S. pneumoniae strains were grown in Todd-Hewitt broth (Becton Dickinson, Sparks, MD) with 0.5% yeast extract (Becton Dickinson, Sparks, MD) to mid logarithmic growth phase at 37°C with 5% CO2. Bacteria were harvested by centrifugation for two minutes at 10000 rpm in a microfuge, washed twice with phosphate buffered saline (PBS) (Invitrogen, Grand Island, NY), and the bacterial pellet was suspended in PBS to approximately 5 × 109 cfu/ml. 20 μl or 1 × 108 colony forming units (CFU) of the bacterial suspension were incubated with 80 μl of heat-inactivated serum for 30 min at 37°C in the presence of 5% CO2. The sera were heat-inactivated by incubation at 56°C for 30 min to destroy the activity of serum complement and diluted to pre-determined concentrations. The bacteria were then washed in PBS, the pellet suspended in 10% baby rabbit complement (Cedarlane, Hornby, Canada) in gelatin-veronal-buffer with magnesium and calcium (Sigma, St. Louis, MO) and incubated at 37°C in the presence of 5% CO2 for 30 min. The bacteria were then washed twice with PBS and incubated with fluorescein-isothiocyanate (FITC) conjugated goat anti-rabbit C3 antibody (1:20 dilution in PBS; ICN, Costa Mesa, CA) at room temperature for 30 min. To remove unbound fluorescent antibody, bacteria were washed twice with PBS and finally suspended in 500 μl of 1% paraformaldehyde (Electron Microscopy Sciences, Washington, PA)). The percentage of FITC-positive bacteria was determined by flow cytometry (EPICS® XL-MCL, Beckman coulter). Bacteria were considered positive if the fluorescence was above background, which included 98–100% of the bacteria examined in absence of fluorescent antibody to complement following a procedure developed in previous studies [34, 53].

4.3. Immune rabbit sera

New Zealand White rabbits were injected intramuscularly with 5 μg/dose of recombinant PspA-proteins (Sanofi Pasteur) adjuvanted with Complete Freund’s adjuvant. Two subsequent immunizations were administered with Incomplete Freund’s adjuvant at two weeks intervals. Each immunization was in a volume of 500 μl. Blood was collected two weeks after the final immunization. The following truncated PspA proteins were used: Rx1 ( family 1, clade 2), EF3296 (family 2, clade 3), and EF5668 (family 2, clade 4). Expression and purification of these proteins was described previously [33].

4.4. Human sera

Human sera were collected for these studies from healthy adult volunteers with unknown clinical history. The serum IgG levels against Rx1 ( family 1, clade 2) and EF3296 (family 2, clade 3) PspA proteins were measured by ELISA as described previously [33]. Other human sera used in these studies were from healthy adult volunteers who were participants of a phase I clinical trial that examined recombinant truncated Rx1 PspA protein as a potential vaccine against S. pneumoniae. These sera were all obtained with informed consent. Trial participants had been immunized on days 0 and 30 with recombinant truncated Rx1 protein adjuvanted with alum or a placebo [33]. Blood samples were taken at various times after immunization. The sera used in this study had been collected on day 90 or day 190 after the second immunization. The immune and pre-immune sera used here were selected from sera from an original population of 90 immunized and 30 placebo volunteers. As these sera had already been used for several studies, the sera selection was based solely on whether a sample was still available.

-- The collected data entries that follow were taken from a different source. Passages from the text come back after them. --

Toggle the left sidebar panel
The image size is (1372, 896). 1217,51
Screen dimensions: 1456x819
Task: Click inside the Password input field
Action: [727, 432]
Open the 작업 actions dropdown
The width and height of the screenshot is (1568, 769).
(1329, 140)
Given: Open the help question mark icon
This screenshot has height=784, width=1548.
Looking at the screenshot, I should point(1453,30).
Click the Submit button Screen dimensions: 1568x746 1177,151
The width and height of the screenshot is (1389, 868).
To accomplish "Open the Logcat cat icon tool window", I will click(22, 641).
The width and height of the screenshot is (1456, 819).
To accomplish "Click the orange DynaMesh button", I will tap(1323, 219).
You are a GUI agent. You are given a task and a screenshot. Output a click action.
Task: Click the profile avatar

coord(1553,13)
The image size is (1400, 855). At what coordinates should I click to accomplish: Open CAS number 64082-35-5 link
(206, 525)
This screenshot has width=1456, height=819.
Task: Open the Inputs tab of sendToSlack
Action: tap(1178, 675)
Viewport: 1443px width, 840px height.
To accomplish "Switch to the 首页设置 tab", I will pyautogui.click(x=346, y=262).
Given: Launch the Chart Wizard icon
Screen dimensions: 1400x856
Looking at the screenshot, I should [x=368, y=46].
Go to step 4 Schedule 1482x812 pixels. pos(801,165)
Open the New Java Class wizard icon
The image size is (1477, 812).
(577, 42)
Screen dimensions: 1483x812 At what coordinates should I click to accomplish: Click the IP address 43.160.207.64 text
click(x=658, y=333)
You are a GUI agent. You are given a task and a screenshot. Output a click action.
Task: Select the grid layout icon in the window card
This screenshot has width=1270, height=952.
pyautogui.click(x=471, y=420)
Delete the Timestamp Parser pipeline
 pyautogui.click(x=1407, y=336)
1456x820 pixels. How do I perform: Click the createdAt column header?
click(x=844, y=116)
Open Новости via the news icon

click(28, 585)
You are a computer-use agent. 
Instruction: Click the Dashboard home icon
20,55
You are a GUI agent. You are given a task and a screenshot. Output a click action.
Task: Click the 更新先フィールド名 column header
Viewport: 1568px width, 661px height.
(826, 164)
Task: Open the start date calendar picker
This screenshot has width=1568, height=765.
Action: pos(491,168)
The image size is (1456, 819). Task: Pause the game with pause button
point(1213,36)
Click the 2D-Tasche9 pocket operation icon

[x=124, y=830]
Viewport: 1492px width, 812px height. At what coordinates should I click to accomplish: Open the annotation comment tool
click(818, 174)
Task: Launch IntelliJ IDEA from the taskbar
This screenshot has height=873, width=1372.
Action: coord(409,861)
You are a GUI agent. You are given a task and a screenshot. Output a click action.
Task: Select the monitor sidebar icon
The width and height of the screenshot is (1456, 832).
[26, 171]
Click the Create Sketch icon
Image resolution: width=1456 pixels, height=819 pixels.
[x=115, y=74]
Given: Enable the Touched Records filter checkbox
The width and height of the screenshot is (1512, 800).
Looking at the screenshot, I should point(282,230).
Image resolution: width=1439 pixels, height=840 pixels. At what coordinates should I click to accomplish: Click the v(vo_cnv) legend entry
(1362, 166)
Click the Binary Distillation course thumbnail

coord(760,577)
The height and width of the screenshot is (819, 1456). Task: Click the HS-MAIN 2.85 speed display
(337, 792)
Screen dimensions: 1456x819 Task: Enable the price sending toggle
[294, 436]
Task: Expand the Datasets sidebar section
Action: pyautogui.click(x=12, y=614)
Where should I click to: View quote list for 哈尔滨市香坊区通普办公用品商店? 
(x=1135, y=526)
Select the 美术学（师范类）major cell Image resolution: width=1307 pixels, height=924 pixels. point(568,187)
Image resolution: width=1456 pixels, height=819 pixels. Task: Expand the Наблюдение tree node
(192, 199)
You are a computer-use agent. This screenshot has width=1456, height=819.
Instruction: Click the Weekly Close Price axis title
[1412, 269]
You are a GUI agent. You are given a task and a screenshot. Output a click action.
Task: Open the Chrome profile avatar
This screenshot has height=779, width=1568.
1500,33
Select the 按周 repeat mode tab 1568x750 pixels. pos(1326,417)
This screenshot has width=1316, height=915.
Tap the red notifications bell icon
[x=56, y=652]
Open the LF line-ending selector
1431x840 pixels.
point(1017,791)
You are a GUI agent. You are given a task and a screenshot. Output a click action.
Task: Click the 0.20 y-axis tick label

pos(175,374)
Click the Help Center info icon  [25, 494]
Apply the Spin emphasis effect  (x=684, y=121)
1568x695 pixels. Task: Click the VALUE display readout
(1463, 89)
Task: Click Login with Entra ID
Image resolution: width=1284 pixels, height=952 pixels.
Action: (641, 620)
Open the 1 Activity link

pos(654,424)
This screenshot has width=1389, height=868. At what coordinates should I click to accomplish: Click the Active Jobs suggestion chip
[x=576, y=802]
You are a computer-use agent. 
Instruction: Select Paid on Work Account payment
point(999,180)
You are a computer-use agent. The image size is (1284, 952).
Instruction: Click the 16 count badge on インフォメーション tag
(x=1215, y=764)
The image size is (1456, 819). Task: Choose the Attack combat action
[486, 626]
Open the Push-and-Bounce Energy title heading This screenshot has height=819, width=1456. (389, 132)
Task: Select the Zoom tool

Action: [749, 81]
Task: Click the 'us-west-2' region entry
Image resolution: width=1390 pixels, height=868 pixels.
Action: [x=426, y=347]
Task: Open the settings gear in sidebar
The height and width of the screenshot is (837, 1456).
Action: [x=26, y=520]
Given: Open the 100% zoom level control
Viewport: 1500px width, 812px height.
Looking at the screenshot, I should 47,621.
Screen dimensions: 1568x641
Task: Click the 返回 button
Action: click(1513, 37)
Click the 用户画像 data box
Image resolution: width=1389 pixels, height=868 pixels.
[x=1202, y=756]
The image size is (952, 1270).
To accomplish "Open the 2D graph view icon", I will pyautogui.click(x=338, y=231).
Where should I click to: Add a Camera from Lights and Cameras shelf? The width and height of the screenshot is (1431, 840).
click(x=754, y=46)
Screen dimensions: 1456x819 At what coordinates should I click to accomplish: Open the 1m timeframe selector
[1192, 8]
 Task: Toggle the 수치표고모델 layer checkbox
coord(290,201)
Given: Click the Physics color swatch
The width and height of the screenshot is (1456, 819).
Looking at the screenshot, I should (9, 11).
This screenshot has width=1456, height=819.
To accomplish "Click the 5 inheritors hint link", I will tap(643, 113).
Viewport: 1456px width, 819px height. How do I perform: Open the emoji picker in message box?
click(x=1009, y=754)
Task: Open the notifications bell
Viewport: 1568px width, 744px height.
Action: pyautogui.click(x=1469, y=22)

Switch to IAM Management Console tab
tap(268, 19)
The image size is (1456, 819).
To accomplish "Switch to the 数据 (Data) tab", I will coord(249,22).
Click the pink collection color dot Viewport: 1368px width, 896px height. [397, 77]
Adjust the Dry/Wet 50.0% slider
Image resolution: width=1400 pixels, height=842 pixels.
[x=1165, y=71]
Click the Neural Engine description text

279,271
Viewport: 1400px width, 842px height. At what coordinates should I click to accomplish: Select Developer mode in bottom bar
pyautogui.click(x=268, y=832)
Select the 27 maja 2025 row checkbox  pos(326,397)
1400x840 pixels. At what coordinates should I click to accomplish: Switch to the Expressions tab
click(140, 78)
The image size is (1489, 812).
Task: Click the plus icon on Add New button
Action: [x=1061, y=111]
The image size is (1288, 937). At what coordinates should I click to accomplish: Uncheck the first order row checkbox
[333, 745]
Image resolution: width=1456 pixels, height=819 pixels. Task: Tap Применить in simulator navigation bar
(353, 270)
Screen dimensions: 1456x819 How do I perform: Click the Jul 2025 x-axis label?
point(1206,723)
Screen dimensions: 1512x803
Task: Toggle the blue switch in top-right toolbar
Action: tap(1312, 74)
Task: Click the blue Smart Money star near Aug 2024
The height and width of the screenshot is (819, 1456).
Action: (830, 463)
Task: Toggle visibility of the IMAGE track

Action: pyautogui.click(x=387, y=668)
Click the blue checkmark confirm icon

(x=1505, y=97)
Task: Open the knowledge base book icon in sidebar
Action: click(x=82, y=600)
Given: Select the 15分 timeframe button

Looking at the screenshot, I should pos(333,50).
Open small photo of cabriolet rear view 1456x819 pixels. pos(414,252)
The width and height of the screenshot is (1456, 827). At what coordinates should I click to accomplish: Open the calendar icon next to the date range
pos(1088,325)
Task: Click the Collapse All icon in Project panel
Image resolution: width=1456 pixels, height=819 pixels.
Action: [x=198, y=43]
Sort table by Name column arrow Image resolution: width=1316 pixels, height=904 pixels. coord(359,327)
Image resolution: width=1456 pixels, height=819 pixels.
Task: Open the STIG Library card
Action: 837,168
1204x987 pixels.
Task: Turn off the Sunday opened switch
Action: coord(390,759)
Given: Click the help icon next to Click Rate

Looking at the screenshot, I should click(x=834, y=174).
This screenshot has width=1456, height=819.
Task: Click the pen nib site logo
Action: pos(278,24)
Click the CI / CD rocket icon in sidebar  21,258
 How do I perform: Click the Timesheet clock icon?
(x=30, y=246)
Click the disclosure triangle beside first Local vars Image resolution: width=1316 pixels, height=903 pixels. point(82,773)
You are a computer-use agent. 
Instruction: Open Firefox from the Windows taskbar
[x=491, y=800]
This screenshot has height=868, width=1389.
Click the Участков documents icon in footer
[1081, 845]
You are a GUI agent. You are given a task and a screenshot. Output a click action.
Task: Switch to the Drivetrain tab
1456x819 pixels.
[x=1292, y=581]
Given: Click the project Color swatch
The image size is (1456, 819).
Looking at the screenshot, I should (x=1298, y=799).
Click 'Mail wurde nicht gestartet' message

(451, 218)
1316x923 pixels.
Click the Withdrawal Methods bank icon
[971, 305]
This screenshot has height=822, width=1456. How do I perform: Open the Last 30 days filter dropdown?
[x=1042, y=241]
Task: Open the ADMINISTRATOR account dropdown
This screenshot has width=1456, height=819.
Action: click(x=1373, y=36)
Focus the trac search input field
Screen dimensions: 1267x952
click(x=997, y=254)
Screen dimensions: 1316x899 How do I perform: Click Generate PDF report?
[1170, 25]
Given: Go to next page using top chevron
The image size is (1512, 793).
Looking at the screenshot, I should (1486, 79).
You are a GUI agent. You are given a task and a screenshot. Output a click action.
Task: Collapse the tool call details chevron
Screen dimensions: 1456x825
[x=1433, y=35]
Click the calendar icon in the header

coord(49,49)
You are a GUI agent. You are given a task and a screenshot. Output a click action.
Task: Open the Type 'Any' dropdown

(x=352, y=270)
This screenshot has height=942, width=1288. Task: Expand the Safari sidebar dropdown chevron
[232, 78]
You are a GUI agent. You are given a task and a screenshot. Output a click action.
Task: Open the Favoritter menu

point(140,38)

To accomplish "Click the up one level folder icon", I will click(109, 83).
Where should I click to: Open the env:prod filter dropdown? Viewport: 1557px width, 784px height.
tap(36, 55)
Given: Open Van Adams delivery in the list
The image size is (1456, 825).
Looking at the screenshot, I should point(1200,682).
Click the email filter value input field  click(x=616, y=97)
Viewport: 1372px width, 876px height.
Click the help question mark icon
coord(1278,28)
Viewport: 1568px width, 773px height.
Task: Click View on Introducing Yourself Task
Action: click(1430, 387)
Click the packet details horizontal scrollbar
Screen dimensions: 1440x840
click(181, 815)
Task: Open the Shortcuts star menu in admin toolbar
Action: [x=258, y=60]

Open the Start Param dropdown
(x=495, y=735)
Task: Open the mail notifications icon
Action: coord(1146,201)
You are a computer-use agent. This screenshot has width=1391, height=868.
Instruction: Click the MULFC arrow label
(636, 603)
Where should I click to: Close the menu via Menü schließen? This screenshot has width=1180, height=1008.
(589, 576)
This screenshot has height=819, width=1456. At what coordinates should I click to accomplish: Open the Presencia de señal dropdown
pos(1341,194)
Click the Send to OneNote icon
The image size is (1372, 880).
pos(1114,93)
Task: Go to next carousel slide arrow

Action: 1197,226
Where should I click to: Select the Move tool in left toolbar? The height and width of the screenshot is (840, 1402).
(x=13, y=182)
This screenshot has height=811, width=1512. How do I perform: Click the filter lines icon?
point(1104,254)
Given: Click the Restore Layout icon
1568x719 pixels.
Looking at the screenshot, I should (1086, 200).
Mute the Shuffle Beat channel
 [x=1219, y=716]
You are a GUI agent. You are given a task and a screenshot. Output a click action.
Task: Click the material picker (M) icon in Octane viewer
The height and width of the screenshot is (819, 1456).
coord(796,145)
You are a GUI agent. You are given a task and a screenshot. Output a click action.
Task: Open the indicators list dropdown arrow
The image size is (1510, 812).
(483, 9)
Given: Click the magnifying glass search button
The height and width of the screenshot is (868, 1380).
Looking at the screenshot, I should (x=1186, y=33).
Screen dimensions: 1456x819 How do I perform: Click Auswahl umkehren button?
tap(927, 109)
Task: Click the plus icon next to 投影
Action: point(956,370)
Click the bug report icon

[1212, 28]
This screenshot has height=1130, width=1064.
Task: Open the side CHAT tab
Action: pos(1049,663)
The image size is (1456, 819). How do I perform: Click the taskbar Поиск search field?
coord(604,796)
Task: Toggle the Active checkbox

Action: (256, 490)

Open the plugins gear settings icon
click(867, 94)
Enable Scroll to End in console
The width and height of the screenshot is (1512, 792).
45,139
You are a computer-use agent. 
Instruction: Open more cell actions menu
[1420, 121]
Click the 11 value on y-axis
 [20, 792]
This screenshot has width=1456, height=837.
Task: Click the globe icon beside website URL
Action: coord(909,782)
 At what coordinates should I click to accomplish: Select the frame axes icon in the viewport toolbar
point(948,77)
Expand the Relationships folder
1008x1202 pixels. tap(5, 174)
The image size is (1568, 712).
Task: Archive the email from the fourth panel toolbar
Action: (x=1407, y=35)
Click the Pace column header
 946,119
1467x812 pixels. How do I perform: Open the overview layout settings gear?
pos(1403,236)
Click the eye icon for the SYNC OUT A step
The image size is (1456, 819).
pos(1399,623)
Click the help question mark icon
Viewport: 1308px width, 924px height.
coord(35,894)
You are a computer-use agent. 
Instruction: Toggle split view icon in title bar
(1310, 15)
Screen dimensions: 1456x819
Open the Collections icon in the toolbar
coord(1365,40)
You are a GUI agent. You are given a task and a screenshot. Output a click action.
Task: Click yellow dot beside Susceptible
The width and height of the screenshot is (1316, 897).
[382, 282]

4.5. Statistical significance

Each FACS run was performed more than three times with essentially the same results. Thus, only a single run is shown for each experiment to illustrate the findings. In each run at least 10,000 bacteria were observed thus the 95% confidence interval is about 2% of the observed value. Thus, differences in percent bacteria stained larger than a few percent were highly significant.

Acknowledgments

We thank Grace Bittorf for her excellent technical assistance and our colleague Shaper Mirza for assistance with the electronic submission of the manuscript. We also acknowledge NIH grant AI21548 for partial support of these studies.